While annotating your media assets, you may have noticed that keywords used previously auto-complete after entering just a few letters. The brains behind this operation is Expression Media's vocabulary. Using the Vocabulary Editor, you can create vocabularies, edit vocabularies, or restrict annotating to values that you define.
To access the Vocabulary Editor, click Edit > Preferences > Vocabulary Editor on a Windows machine or Expression Media > Preferences > Vocabulary Editor on a Mac.
If you have not set up a custom vocabulary, your terms have been going into the "Default" vocabulary. Each field has its own section in the vocabulary set, and you can change the field in view by using the drop down. You can edit the existing terms, delete terms, or add new terms using the corresponding buttons near the bottom of the dialog.
To create a new vocabulary, click the "+" next to the currently selected vocabulary set. You'll get a dialog prompting for the name of the vocabulary and the option to duplicate an existing set.

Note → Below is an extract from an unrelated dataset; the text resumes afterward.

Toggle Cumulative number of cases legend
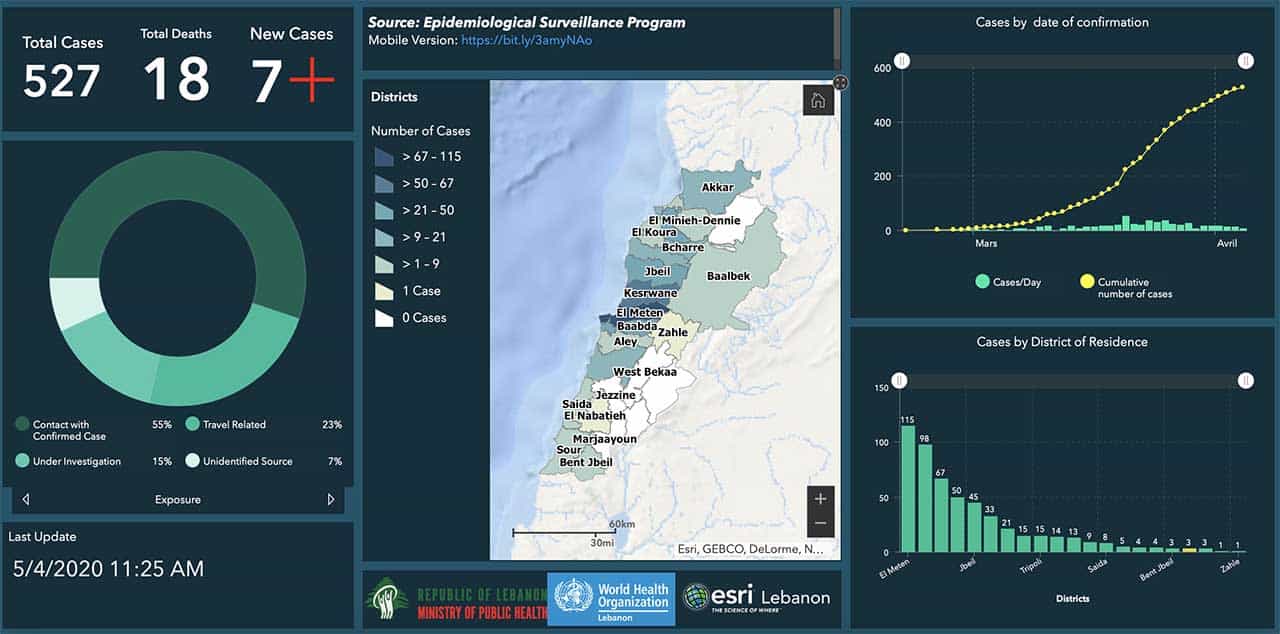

So where can multiple vocabularies be useful? One example would be to create a separate vocabulary for Weddings and Wildlife. This way, you won't accidentally end up with a "Grizzly Bear" annotation in your wedding catalog instead of a "Groom" (this example might be a little extreme, but you get the idea).
Another use for vocabularies is to restrict the annotation values available for specific fields. You can do this by checking the box to "Constrain editing to defined terms" with the desired field in view (note: the constrain option is specific to the field, not the entire vocabulary). When the constrain option is in use, you will not be able to enter values for annotations of that field that are not defined in the vocabulary.

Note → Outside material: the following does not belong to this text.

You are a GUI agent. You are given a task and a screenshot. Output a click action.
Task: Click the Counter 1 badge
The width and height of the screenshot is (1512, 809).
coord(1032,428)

The Vocabulary Editor isn't the only way to create and edit vocabularies. You can also create them in the file system. To view the vocabulary location on your machine, click the explorer button (folder with magnifying glass) in the Vocabulary Editor dialog.
Each vocabulary is represented by a folder, and within each one of those folders is a text file which corresponds to an annotation field. You can create a folder to create a new vocabulary, and create text files for each field. Each line in your text file is a different term for that field. If you are interested in creating or editing a vocabulary this way, I would encourage you to create a sample with the editor first, then view the structure in the file system to get a feel for how it is organized.
Any vocabularies that you create are stored in your user profile, which means they are accessible from any catalog. Happy annotating!